La plateforme de streaming musical Tidal a annoncé une mesure inédite dans le secteur : à compter du 15 juillet, les morceaux entièrement générés par intelligence artificielle ne pourront plus être monétisés. Cette décision, qui s'applique également au service Tidal Upload destiné aux artistes indépendants, marque un tournant dans la gestion des contenus synthétiques sur les services d'écoute en ligne.

Concrètement, chaque titre identifié comme 100% produit par IA se verra attribuer un badge « AI » visible par les auditeurs. La plateforme précise qu'elle déploiera des outils automatisés pour supprimer les contenus IA qui usurpent l'identité d'artistes ou de groupes existants. Toutefois, la politique ne prévoit pas de bannissement pur et simple des œuvres synthétiques : celles-ci resteront accessibles à l'écoute, mais sans permettre à leurs créateurs de percevoir des redevances ou de bénéficier de ventes directes aux fans.

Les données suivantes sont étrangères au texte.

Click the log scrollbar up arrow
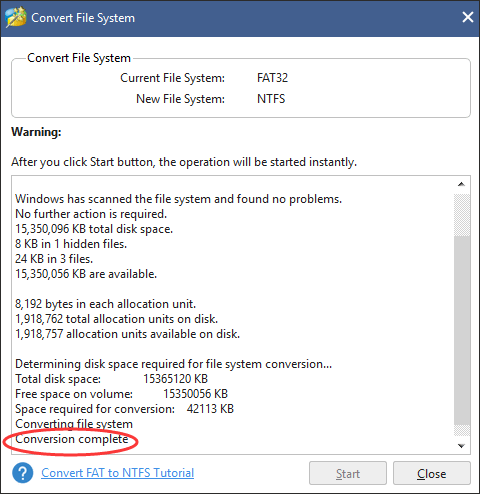480x494 pixels. click(x=461, y=184)
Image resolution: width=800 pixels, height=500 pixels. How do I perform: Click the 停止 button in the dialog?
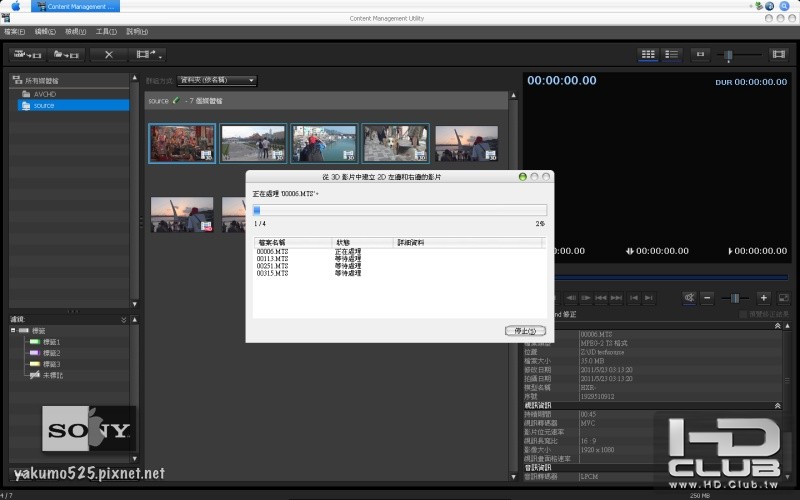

Un cadre distinct de celui des concurrents

Cette initiative place Tidal en position d'avance sur ses rivaux en matière de régulation des contenus générés par intelligence artificielle. Tony Gervino, vice-président exécutif et rédacteur en chef de Tidal, a précisé que la démarche ne vise pas à « critiquer le progrès technologique », mais à protéger la « créativité organique » et les revenus qui y sont associés. Jusqu'à présent, les grandes plateformes du secteur avaient surtout misé sur la transparence, en étiquetant ou en signalant les œuvres synthétiques sans aller jusqu'à couper leur monétisation.

Un enjeu financier et artistique

Au-delà du simple affichage d'un badge, la mesure frappe au cœur du modèle économique : la dépossession financière des créateurs de contenus 100% artificiels. Cette décision intervient dans un contexte où l'industrie musicale s'interroge de plus en plus sur l'impact de l'IA sur la création et la rémunération des artistes. Tidal, en adoptant une ligne claire, cherche à préserver un espace où la production humaine reste valorisée face à la montée en puissance des outils génératifs.

La plateforme n'a pas précisé quels critères techniques ou quels algorithmes seront utilisés pour distinguer un morceau entièrement synthétique d'une œuvre assistée par IA mais reposant sur une base humaine. Cette zone grise, qui inclut les collaborations entre artistes et IA ou les productions partiellement automatisées, n'est pas concernée par la nouvelle politique.